For those of you coming to this site for the first time, or by mistake or lured here by some tantalising external connection, here is the premise:
The 1001 Days Project is an attempt to celebrate London and its people in an ambitiously grand scale presentation manifesting itself in two distinctly differing formats whilst using the same visual material. 1001 photographs have been selected from an archive of over 120,000 b/w negatives covering 15 years since the start of the Millennium, each image representing one specific day.
Out in the real world there is an exhibition showing all 1001 pictures together in a single venue. Meanwhile, here in Cybertown, just one image from the presentation is featured in a daily blog (1001 Days), eventually taking 2.75 years to complete.
The exhibition of 1001 photographs, which, from its official launch in March 2016, will appear on various occasions at various places and in various forms during the subsequent two & three quarter years, will be presented with no information about any of the images apart from the date the photo was taken.
This is partly because it’s often irritating to find yourself in a gallery, only to have your view of the art partially obscured by people dutifully reading the block of information beside it, whether their enjoyment of that particular artwork is enhanced or not.
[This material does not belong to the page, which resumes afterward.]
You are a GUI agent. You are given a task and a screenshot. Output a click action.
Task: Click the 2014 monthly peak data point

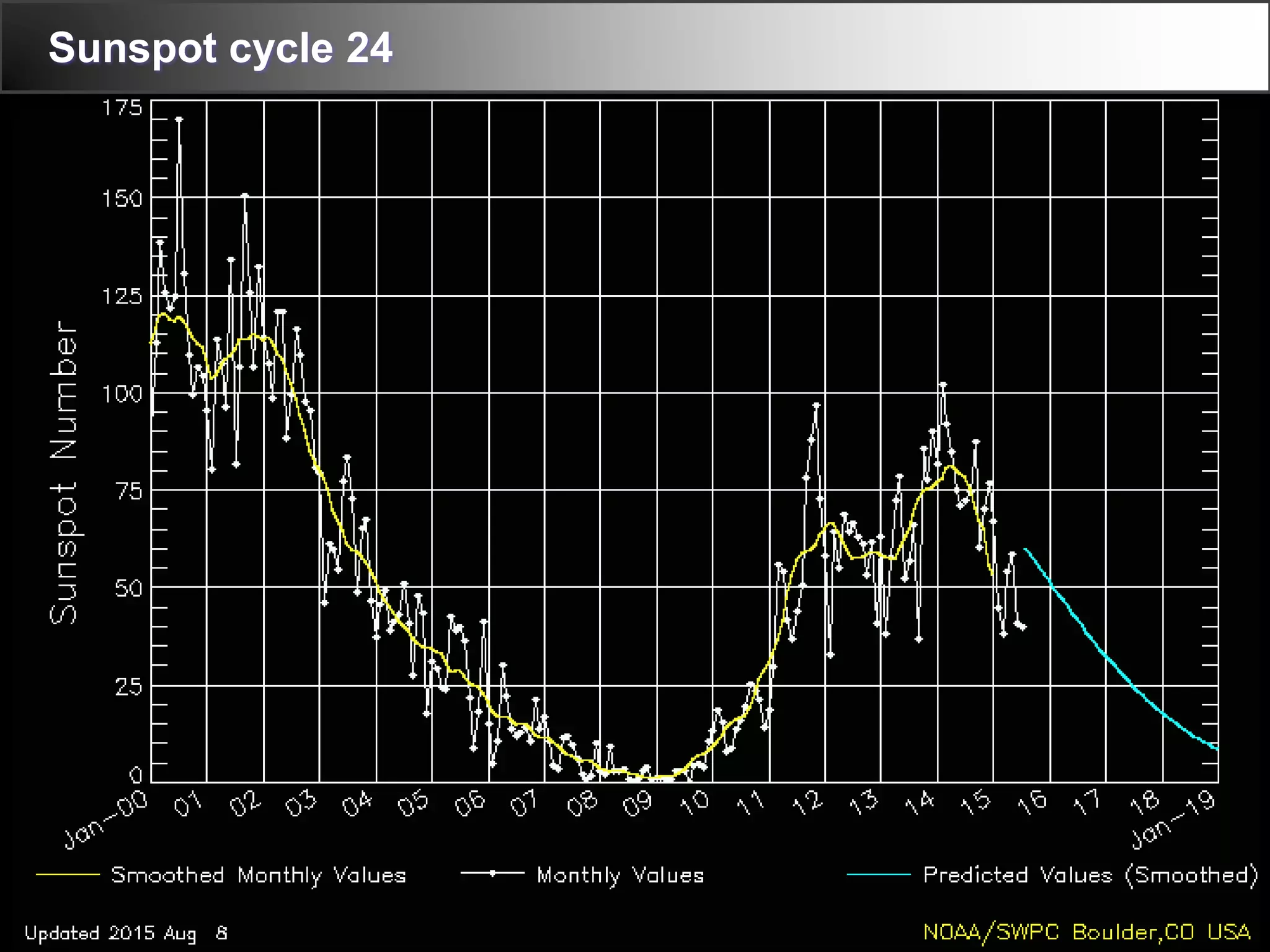[x=943, y=385]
It also looks much neater like this.
The decision to put this information on a daily blog instead has a number of advantages: it gives me the opportunity to tell the story relating to each image in as much or as little detail as I see fit; it allows me to link to relevant organisations or websites associated with any particular event which might add to the understanding of the image, and, if I feel up to it, I can add other images from that or any other events taking part that day that I’d not been able to include in the exhibition (under the ‘1 picture for 1 day’ rule). And nobody’s view gets blocked.
As with the presentation of the exhibition images, the images for the blog posts are selected randomly, using state-of-the-art cutting edge technology (a very rusty Fillerys Kay Kay Toffee and Chocolate Assortment Tin – to use its technical term), into which 1001 After Eight size copies of the images have been deposited, one of which is Lucky-Dipped daily for the blog.